What to do: Please quote exactly the lines below from the line containing "The width and height of the screenshot is (1024, 576)." to the line containing "Open the filter", both lines included, and nothing else.

Records for this task:
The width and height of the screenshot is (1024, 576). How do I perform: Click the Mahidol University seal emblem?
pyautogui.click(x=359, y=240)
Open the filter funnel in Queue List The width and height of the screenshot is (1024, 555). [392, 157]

--

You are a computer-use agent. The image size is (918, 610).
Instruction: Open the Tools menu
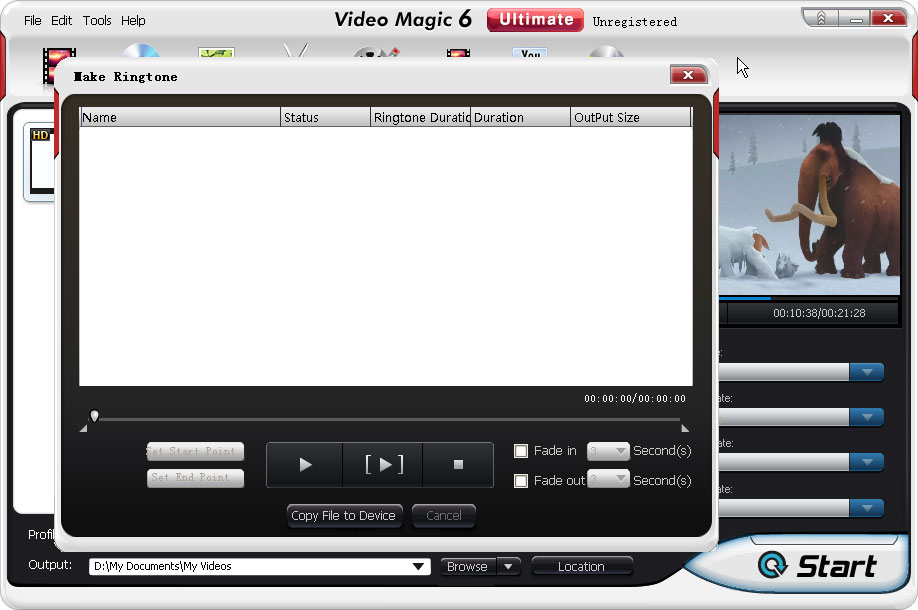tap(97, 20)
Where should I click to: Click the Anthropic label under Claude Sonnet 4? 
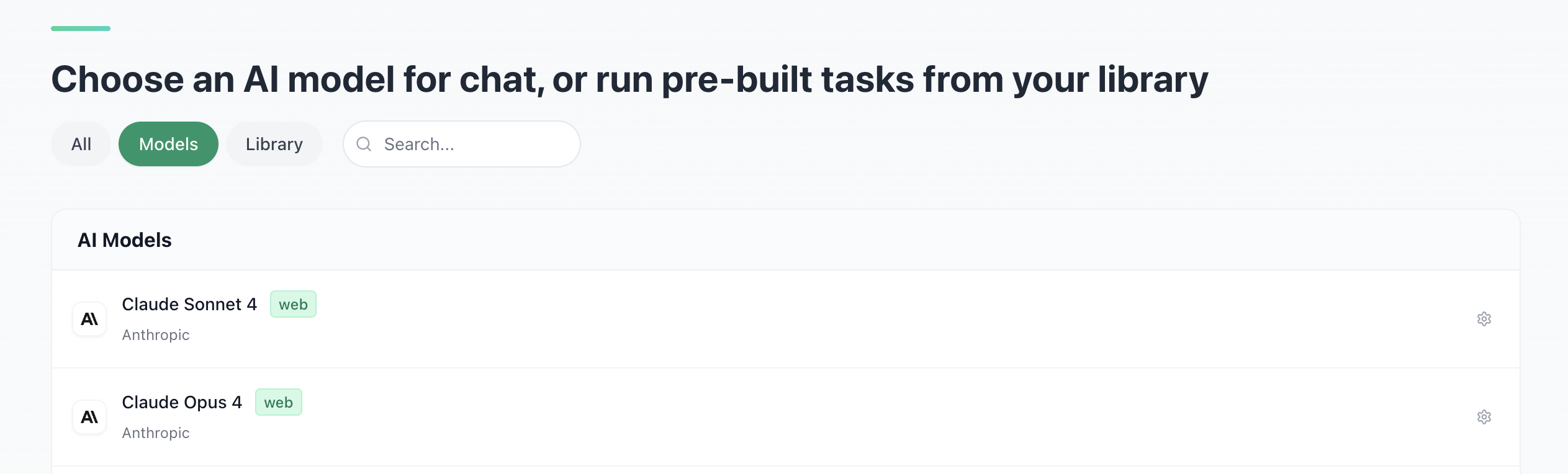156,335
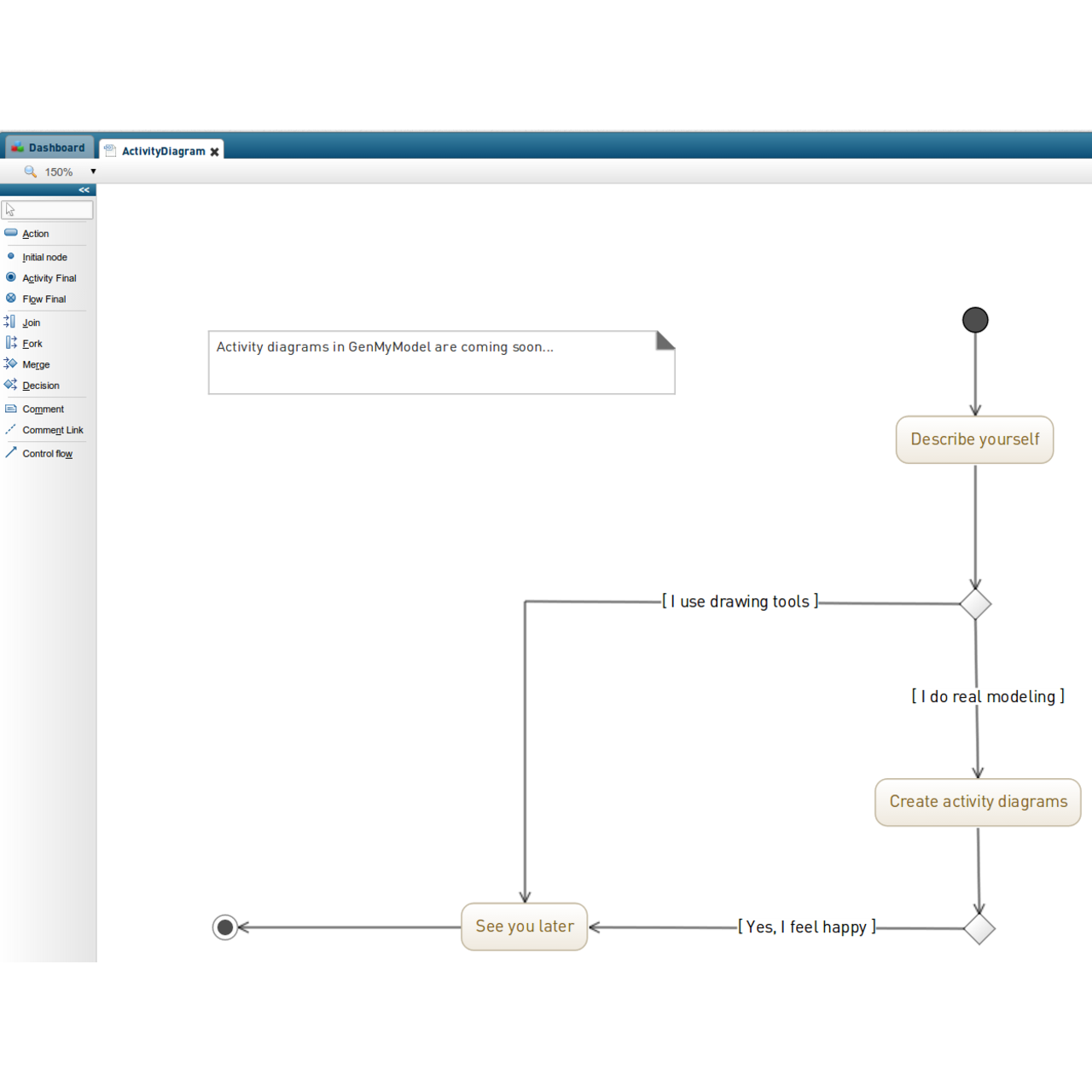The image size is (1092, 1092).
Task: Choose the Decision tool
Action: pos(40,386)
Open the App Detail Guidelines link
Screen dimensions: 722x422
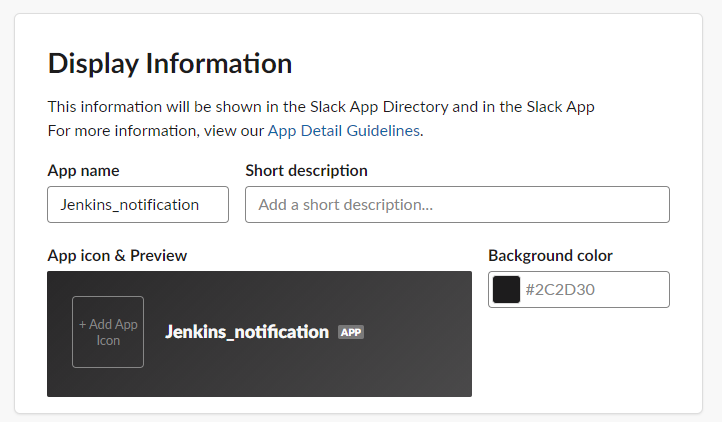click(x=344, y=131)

Task output:
The width and height of the screenshot is (1024, 576). How do I perform: Click the Mahidol University seal emblem?
pyautogui.click(x=359, y=240)
Open the filter funnel in Queue List The width and height of the screenshot is (1024, 555). [392, 157]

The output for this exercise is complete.